We can expect entertainment that is more engaging: immersive and integrated media, faster, easier cooperative media production, and collaborative gaming. 5G would support faster uploads, we can share more user-generated, high-quality content and faster downloads to enjoy more high-quality games & videos. 5G opens up new possibilities. Quick 3D imaging could put us into our favourite movie scenes, make esports more interactive and let us virtually try-on clothes.
The unprecedented speed, connectivity and high capacity of 5G can improve our road safety. With connected cars that are able to exchange information in real-time, it will mean drivers will be able to “see” the road ahead to avoid incidents and overtake more safely. 5G is also needed to make connected automated mobility, or self-driving cars, a reality.
5G will be the enabler of new applications that will be possible thanks to very high speeds and low latency, such as high definition video sharing.
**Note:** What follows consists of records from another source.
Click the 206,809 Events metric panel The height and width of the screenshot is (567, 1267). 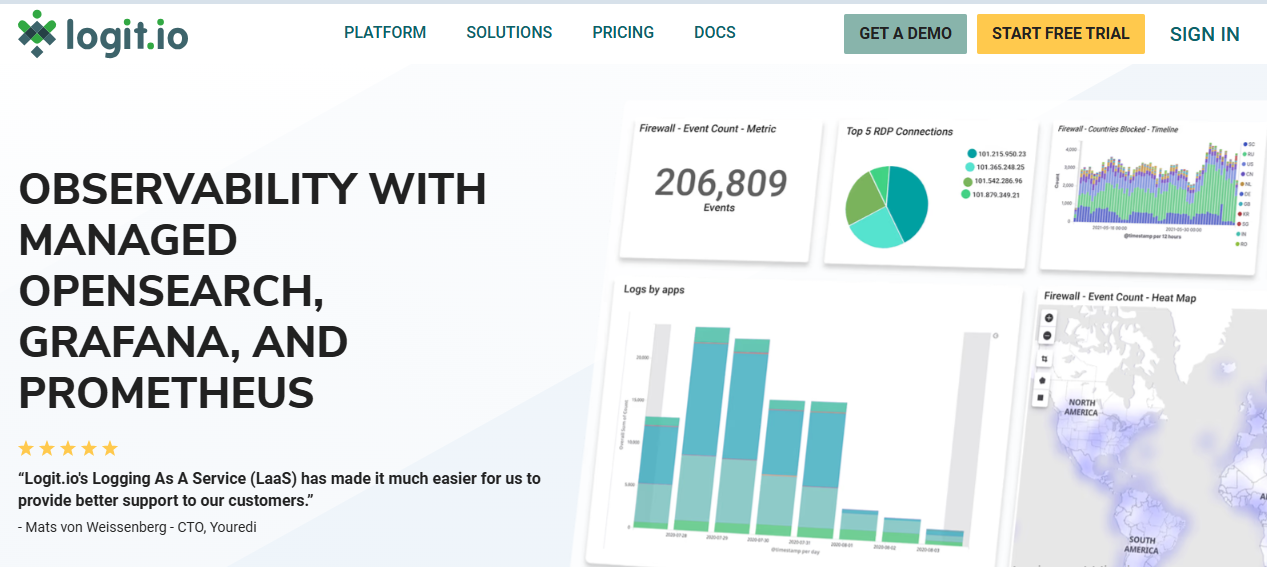tap(720, 188)
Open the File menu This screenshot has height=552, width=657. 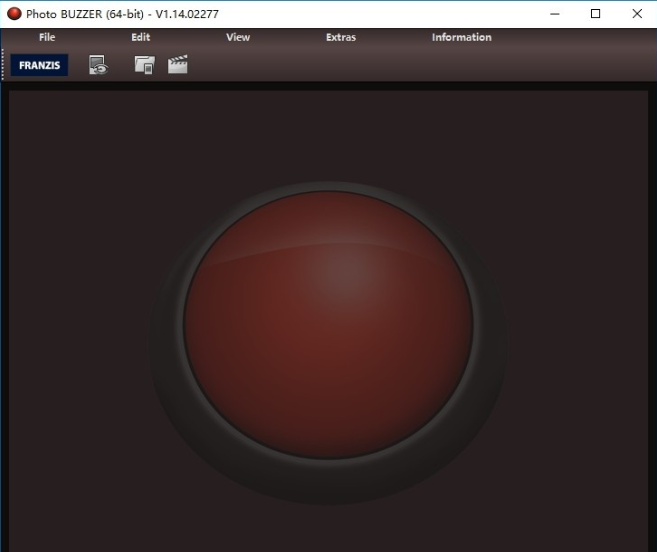click(47, 38)

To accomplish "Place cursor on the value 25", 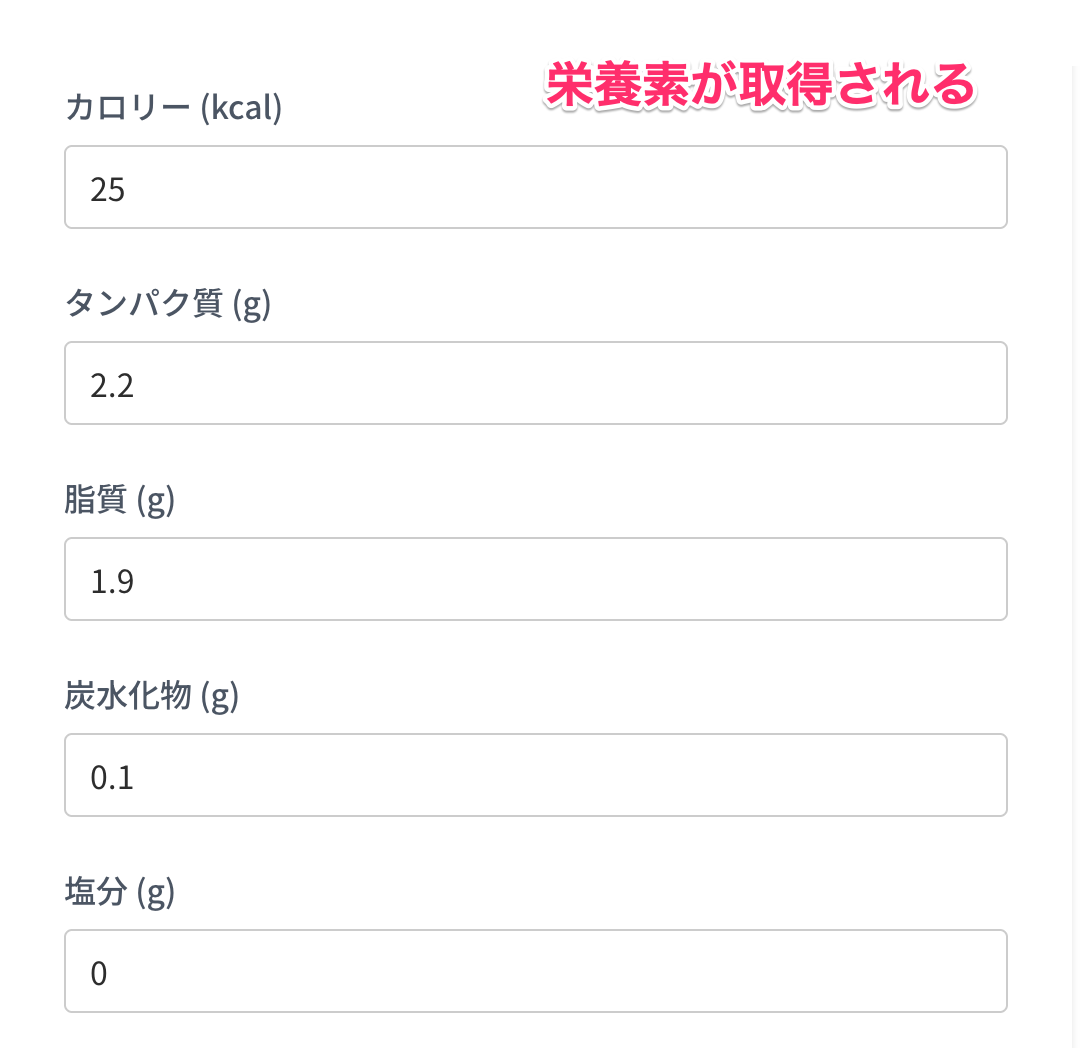I will 107,189.
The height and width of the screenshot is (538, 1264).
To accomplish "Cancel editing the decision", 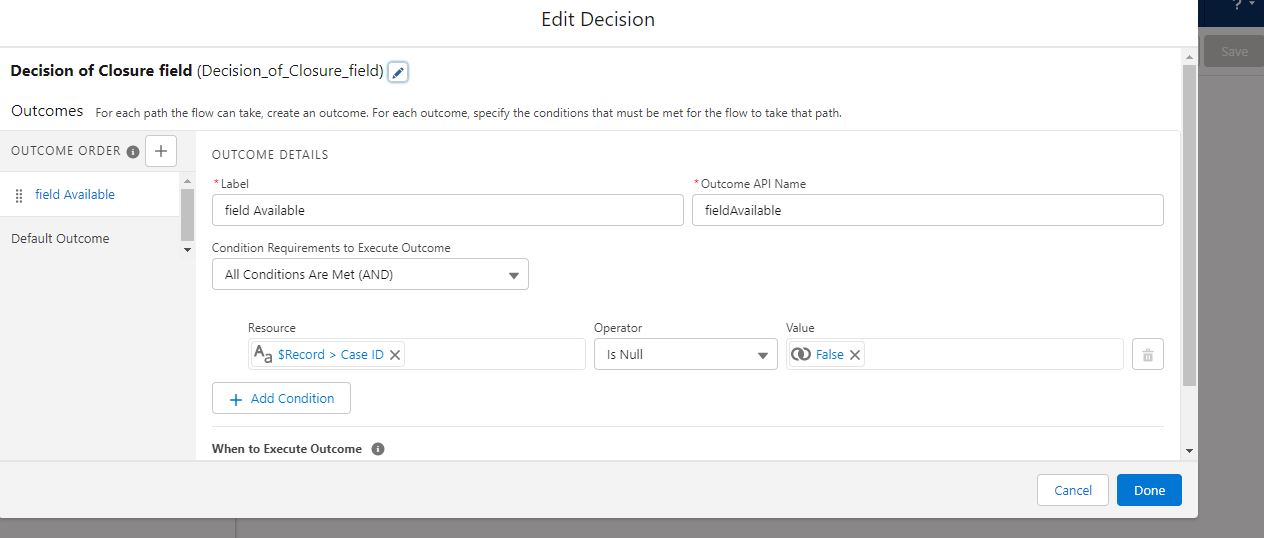I will 1072,490.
Faster, more stable connections can connect teams in multiple locations at once, supporting remote work and changing the workplace.
With high-capacity enabling IoT and low-latency supporting real-time control of devices, factories could be upgraded with automated processes and interconnected machines to improve efficiency and safety. Reliable and seamless connections can have workers monitor the safety of environments and remotely operate equipment. 5G can bring much needed safety to dangerous professions – construction work, mining, emergency services, etc.
The availability of great amounts of data and the possibility to quickly access and share it, will give businesses insights into their operations in order to improve and optimise them, expanding growth, increasing savings and improving customer experience.